A common choice is rc = 2.5 sigma for Lennard-Jones fluids. Smaller cutoffs run faster but bias energies and pressure. If accuracy matters, keep 2.5 sigma and use the shifted option for smoother behavior.
4) When should I enable velocity rescaling?
Enable velocity rescaling when you want to maintain a target temperature during equilibration or parameter sweeps. Disable it for energy-conserving tests, where you examine drift. If enabled, apply it every 50-200 steps to avoid suppressing natural fluctuations.
5) How is pressure estimated in this simulator?

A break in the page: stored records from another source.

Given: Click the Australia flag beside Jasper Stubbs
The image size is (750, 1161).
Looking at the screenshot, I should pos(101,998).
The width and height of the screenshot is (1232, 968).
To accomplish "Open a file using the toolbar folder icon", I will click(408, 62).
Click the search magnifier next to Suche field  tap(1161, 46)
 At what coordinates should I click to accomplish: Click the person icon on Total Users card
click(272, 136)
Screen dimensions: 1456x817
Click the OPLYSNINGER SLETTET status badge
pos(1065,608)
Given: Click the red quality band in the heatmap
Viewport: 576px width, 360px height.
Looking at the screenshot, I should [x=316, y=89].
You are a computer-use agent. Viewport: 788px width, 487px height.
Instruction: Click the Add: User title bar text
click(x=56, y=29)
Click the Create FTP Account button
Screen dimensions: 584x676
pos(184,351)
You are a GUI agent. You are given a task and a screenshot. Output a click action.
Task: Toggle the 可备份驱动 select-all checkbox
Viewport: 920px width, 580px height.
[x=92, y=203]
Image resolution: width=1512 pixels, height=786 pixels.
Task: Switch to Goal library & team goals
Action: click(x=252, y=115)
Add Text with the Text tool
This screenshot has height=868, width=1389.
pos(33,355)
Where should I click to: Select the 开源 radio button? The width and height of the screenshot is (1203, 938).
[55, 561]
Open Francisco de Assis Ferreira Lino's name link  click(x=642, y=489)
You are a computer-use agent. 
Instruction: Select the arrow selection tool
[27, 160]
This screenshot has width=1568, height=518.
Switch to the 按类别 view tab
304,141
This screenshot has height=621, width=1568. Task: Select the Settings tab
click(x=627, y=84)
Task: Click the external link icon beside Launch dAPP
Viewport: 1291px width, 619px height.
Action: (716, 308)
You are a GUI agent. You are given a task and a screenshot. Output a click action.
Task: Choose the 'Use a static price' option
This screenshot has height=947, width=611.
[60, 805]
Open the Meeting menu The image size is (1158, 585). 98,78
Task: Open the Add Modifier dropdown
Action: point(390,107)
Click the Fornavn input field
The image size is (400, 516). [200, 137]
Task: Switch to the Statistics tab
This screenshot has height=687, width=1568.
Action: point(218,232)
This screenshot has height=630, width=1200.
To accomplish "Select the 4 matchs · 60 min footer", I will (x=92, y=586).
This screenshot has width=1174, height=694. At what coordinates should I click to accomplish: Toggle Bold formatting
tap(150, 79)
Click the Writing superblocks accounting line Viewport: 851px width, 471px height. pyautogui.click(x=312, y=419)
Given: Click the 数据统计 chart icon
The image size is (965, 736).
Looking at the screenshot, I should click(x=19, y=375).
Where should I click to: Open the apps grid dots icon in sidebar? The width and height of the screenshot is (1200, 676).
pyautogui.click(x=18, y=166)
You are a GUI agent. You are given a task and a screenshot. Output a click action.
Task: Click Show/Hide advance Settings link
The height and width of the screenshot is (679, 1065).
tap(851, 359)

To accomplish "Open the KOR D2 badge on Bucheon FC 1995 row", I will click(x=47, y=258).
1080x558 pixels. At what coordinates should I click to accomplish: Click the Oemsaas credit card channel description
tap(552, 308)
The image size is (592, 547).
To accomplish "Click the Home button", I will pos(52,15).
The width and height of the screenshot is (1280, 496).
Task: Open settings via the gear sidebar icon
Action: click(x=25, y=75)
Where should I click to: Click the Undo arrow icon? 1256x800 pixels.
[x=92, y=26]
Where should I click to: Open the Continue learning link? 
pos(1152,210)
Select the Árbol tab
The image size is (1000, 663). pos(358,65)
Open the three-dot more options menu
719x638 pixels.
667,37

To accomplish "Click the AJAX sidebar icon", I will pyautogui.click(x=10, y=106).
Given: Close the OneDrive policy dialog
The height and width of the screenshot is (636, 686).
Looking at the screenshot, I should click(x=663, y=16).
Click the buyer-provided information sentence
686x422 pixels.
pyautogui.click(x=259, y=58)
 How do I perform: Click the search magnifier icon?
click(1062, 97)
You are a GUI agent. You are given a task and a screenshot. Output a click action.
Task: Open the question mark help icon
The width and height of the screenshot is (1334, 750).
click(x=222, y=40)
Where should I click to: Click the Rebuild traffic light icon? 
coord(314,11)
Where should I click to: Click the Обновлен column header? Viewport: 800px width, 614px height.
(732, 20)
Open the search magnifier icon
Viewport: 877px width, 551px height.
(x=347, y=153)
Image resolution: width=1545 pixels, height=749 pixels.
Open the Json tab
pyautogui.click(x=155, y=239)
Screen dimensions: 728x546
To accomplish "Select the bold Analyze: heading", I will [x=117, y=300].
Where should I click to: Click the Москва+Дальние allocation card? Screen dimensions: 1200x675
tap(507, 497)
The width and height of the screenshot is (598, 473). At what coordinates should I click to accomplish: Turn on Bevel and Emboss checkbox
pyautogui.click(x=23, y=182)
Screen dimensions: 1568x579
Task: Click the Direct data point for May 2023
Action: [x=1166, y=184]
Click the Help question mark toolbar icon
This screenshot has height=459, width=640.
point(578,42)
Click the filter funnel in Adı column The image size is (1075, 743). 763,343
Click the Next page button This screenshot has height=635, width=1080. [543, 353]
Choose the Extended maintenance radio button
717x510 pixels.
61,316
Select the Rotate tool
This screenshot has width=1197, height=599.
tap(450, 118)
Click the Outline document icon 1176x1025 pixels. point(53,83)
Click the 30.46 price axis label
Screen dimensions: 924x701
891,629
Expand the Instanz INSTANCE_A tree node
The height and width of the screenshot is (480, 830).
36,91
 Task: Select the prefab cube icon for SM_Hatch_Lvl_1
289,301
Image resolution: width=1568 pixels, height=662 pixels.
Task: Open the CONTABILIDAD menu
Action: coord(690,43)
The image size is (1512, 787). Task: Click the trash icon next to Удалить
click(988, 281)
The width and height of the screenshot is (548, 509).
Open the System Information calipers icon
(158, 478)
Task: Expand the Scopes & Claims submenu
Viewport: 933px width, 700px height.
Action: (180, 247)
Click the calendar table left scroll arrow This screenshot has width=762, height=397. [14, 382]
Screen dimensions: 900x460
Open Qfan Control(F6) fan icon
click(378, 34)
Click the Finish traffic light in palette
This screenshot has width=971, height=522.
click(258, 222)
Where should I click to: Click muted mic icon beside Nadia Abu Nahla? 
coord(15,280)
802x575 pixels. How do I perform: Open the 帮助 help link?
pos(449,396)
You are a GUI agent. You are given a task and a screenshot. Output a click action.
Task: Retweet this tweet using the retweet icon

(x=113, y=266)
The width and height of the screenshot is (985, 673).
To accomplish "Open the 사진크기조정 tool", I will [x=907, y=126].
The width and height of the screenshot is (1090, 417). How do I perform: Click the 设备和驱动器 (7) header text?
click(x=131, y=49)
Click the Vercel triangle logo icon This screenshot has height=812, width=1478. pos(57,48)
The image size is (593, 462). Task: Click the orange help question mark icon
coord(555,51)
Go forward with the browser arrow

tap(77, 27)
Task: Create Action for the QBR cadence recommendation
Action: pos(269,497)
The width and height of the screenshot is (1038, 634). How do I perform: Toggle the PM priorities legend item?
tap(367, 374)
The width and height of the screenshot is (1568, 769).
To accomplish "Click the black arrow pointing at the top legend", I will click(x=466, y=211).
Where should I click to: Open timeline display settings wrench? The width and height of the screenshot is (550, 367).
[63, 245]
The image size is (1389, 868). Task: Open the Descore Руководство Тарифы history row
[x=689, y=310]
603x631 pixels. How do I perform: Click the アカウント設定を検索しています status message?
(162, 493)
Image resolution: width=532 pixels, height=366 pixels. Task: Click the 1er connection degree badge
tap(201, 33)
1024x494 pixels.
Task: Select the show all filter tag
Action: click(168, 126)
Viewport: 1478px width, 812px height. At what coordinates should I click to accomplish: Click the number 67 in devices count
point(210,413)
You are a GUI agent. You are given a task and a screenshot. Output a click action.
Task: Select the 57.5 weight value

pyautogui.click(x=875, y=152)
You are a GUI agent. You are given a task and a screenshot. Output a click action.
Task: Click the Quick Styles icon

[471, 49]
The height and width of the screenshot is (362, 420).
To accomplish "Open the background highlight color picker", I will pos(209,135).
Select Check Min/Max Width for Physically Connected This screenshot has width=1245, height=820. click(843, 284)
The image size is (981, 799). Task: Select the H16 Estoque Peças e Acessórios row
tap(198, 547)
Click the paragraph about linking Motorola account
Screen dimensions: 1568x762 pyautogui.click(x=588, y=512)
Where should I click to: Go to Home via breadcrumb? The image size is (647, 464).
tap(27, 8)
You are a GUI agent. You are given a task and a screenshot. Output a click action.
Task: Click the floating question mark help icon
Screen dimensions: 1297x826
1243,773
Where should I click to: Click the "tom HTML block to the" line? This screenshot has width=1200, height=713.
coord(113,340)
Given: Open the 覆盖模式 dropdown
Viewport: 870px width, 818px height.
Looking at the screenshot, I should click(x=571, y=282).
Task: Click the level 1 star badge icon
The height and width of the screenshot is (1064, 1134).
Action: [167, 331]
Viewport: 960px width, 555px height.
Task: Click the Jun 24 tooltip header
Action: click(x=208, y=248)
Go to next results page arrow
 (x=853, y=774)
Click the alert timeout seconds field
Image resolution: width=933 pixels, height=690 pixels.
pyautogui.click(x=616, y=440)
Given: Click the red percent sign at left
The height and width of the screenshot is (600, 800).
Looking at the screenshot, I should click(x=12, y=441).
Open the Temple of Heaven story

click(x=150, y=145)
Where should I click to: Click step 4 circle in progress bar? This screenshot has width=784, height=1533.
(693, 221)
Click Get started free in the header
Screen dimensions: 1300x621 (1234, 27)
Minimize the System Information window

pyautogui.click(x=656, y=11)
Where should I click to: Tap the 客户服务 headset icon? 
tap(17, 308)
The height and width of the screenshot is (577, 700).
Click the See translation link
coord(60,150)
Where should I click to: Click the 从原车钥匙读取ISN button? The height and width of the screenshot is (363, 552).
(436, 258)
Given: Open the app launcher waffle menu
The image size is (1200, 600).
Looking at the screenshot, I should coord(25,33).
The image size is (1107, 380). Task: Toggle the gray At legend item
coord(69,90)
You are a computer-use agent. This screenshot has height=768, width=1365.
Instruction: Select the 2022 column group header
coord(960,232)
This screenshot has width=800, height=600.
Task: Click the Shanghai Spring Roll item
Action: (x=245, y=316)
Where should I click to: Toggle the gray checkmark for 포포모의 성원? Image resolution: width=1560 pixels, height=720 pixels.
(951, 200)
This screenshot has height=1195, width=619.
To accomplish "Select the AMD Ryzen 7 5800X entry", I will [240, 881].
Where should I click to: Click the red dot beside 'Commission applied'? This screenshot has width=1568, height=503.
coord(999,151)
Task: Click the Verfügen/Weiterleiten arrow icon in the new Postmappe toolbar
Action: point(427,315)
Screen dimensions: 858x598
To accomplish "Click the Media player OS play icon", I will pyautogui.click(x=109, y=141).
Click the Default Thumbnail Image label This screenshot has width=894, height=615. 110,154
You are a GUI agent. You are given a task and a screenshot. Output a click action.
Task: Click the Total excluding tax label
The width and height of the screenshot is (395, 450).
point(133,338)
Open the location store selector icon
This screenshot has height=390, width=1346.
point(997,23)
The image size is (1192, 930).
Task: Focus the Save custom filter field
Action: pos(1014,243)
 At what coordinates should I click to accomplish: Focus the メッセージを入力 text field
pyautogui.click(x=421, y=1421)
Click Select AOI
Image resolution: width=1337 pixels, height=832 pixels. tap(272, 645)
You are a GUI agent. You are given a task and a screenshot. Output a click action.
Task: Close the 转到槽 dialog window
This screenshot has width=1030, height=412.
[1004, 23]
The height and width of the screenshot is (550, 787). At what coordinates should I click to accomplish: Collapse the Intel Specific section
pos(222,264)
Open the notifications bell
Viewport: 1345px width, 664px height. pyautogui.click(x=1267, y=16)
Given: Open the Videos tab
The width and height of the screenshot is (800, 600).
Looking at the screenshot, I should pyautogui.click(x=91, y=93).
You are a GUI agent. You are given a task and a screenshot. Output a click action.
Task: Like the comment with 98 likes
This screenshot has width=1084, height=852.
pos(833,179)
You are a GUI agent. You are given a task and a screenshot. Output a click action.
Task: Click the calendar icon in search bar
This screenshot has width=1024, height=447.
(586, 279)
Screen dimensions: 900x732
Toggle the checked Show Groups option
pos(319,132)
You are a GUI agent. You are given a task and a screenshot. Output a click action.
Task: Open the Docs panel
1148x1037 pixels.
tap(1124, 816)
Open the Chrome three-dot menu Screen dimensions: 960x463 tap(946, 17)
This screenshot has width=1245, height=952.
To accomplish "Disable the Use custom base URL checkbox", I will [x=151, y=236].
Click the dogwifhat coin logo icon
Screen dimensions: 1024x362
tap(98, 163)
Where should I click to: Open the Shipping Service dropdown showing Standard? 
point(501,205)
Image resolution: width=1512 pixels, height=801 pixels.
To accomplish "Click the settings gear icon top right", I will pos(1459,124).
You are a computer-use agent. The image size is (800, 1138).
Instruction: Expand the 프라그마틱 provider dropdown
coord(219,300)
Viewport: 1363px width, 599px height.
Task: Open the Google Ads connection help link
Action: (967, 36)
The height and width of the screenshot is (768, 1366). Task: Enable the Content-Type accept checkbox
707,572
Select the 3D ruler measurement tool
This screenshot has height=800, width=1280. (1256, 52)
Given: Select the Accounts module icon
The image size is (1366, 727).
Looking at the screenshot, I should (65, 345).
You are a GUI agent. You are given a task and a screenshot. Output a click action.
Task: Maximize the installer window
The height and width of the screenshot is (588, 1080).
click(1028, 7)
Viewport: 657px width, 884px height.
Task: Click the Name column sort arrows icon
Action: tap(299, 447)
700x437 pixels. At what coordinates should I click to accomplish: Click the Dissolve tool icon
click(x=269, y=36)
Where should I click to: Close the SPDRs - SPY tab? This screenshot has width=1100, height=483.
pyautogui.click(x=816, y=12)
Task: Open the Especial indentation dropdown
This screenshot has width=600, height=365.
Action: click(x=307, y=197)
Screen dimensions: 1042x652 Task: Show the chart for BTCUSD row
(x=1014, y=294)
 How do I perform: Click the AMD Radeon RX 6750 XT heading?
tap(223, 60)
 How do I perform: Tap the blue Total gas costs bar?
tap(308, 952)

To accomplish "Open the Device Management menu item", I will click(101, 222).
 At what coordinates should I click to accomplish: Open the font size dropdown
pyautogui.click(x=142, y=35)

Pressure uses a two dimensional virial estimator: P = rho T + (1/(2V)) sum over pairs of r_ij dot F_ij. It is sensitive to equilibration and finite size. Average pressure after the transient, and compare runs at the same density and cutoff.
6) Why do results change when I change the seed?
The seed changes the initial random velocities, so early trajectories differ. After enough steps, macroscopic averages should converge if parameters match. Use a fixed seed for reproducible testing, or vary seeds to estimate statistical uncertainty.
7) How can I speed up a slow run?
Reduce N, steps, or max history points, and increase sampleEvery to store fewer rows. Keep rc near 2.5 sigma but consider slightly smaller values for fast previews. Using lattice initialization also avoids expensive rejection placement in dense cases.